I sincerely wish Accepting a Compliment: 101 were a high school subject, because now I’m a grown human woman and I’m still working to master this seemingly simple aspect of interpersonal communication. But I’ve made progress over the years, most notably when I befriended a gaggle of gay men and started spending an unusually large amount of time at drag-queen-hosted bingo events. These occasions, you see, basically doubled as compliment competitions.
It was here where I first experienced the joy of being gassed: applauded and cheered on for doing anything, sometimes simply just showing up. These exchanges tended to skew seriously hyperbolic in nature (being told I look like a young Elizabeth Taylor because I have mascara on, for example), but they helped me feel confident during a time when I was fraught with insecurity.
Man Repeller brilliantly coined the term “gassing up” to explain the over-the-top friendly greetings, compliments, or unsolicited statements of support and encouragement that have finally—thankfully—become a normal mode of interaction between friends. And despite the issues I have with accepting compliments, I couldn’t be happier that gassing is a part of my life. I now commonly find myself on both the sending and receiving ends of texts, Instagram comments, and Instagram Story replies with messages the read something like “biiiiiiitch,” with 12 heart emojis and a barrage of exclamation points (!!!!!!!!!).
Screeching “OoOoOo, who is SHE?!?” at my friend as we approach each other in the park to gas her up is supposed to give her an ego boost. It recognizes all the seen and unseen hard work and effort she’s put into whatever facets of her life that week.
Complimenting one another isn’t a new thing, but the idea of gassing up your friends takes things up a notch. It’s excessive, happens for no reason at all, and frequently celebrates mundanity. And it makes sense that I first encountered gassing (before it earned its name) in a queer community, because its members have been historically disregarded and “othered.” These people have long fought against conventional beauty norms and redefine the concepts altogether. So, not shockingly, they overcompensate for the void left by mainstream culture and society by gassing each other up whenever possible.
And especially now, women could use gassing in their lives and relationships, too, given that the news cycle is full of goings-on that are especially hostile to us. That’s why screeching “OoOoOo, who is SHE?!?” at my friend as we approach each other in the park can give her the ego boost she needs and deserves. It’s a moment when she gets recognized for all of the seen and unseen hard work and effort she’s put into whatever facets of her life that week.
But one psychotherapist says extreme complimenting among the sisterhood has been around for quite some time, just without a cool name attached. “Over-the-top support for one another is something that women have used historically in difficult times,” Diane Barth, LCSW, says. “It’s one way of counteracting cultural and personal denigration of women—coming up with superlatives for who women are and what we do,” Barth says.

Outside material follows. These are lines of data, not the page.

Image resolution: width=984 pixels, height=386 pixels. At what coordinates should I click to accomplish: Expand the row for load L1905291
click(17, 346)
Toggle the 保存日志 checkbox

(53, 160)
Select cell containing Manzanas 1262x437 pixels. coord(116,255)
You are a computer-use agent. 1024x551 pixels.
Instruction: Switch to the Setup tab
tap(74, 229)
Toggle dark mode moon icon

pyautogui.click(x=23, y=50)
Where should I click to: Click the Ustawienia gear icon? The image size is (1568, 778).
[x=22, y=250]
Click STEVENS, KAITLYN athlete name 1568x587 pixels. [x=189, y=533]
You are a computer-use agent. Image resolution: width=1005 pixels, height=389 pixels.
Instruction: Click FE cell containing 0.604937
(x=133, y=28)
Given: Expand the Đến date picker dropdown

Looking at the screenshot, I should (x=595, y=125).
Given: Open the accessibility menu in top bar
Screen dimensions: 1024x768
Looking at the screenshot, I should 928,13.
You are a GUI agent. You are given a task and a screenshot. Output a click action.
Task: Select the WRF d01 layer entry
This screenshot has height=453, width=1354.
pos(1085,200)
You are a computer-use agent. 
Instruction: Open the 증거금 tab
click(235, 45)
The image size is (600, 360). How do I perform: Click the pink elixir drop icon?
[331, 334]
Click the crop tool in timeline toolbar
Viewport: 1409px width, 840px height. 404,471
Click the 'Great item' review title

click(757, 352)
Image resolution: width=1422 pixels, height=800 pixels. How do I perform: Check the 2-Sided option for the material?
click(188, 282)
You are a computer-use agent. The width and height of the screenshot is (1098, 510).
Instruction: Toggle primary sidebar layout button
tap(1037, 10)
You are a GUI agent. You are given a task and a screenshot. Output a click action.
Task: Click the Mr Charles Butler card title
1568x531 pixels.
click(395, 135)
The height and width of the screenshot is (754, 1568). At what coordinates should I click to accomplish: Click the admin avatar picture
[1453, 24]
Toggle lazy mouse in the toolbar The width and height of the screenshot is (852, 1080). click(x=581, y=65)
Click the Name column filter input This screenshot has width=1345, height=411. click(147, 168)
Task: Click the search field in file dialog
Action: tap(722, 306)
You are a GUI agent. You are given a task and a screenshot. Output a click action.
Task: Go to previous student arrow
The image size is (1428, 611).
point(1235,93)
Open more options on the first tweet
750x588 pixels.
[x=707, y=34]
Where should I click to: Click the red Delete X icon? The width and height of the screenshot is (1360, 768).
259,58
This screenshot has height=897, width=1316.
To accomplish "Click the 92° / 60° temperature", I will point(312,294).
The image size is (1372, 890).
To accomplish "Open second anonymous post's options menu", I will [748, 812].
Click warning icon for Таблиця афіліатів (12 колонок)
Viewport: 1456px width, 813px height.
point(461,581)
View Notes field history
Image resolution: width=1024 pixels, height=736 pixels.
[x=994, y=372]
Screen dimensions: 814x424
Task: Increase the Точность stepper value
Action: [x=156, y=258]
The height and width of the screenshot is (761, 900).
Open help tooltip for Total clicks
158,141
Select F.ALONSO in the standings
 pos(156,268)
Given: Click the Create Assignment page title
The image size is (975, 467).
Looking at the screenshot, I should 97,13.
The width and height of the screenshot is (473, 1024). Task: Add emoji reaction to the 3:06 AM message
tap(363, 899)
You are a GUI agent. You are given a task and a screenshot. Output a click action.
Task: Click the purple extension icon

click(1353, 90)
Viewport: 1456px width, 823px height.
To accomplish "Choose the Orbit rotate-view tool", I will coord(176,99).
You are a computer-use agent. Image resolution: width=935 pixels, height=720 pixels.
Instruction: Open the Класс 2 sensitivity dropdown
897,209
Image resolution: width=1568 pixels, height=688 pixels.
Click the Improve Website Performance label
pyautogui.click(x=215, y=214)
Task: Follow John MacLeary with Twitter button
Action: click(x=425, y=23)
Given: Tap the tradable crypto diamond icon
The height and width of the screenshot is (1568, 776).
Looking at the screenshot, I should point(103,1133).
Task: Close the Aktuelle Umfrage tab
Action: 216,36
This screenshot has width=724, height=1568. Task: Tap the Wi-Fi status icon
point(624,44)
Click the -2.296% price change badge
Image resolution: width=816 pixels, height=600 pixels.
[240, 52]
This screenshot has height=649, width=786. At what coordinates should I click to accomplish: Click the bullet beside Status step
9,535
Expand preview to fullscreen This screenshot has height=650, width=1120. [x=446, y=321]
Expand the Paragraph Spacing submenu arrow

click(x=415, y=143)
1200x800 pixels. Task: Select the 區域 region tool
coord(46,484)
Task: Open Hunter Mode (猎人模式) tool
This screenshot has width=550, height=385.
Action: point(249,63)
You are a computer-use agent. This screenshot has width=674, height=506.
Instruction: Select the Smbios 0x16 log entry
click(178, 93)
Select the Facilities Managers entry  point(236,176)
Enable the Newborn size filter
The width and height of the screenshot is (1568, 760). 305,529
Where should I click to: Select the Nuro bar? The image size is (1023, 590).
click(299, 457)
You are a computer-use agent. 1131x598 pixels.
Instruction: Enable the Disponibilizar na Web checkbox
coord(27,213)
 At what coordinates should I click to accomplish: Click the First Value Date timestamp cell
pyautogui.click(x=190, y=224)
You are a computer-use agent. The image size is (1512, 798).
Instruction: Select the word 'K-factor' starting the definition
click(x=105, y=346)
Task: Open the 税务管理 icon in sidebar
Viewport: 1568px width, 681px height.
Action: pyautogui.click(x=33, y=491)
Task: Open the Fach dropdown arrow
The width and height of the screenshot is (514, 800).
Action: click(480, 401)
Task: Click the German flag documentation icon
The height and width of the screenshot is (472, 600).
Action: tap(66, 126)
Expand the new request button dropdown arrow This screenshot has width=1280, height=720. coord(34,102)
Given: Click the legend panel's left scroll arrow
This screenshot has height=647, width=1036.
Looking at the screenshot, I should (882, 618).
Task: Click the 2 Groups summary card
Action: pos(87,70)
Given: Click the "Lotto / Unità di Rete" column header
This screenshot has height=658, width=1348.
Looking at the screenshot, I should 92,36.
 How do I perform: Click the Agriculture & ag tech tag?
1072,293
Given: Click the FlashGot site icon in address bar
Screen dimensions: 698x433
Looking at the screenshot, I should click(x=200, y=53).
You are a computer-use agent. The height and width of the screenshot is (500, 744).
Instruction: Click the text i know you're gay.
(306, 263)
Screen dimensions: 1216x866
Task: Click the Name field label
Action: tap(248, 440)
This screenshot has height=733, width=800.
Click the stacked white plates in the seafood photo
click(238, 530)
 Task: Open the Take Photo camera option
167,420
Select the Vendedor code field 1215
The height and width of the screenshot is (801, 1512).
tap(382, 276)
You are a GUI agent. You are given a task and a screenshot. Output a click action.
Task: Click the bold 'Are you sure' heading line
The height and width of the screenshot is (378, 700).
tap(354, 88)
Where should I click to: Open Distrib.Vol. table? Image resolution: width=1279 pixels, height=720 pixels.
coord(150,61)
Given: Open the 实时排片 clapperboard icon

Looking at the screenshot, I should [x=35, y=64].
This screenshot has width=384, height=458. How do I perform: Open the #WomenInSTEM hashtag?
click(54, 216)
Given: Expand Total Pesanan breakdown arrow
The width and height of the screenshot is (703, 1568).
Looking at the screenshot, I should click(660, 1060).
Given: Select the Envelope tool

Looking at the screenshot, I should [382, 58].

And it’s true. When a friend texts me words of praise about a recently published article accompanied by the slam effect, virtual confetti, and emojis, it feels like a warm embrace in a frigid world.
Telling someone they look like a golden goddess on a day they’ve encountered nothing but micro-aggressions is an easy, authentic, and effective way to lift someone up. So yes, our current culture’s use of exclamation marks and emojis might be teetering on the edge of excessiveness, but it’s the exact type of vigorous optimism we need right now. Don’t stop!!!!!!!!!!!!!!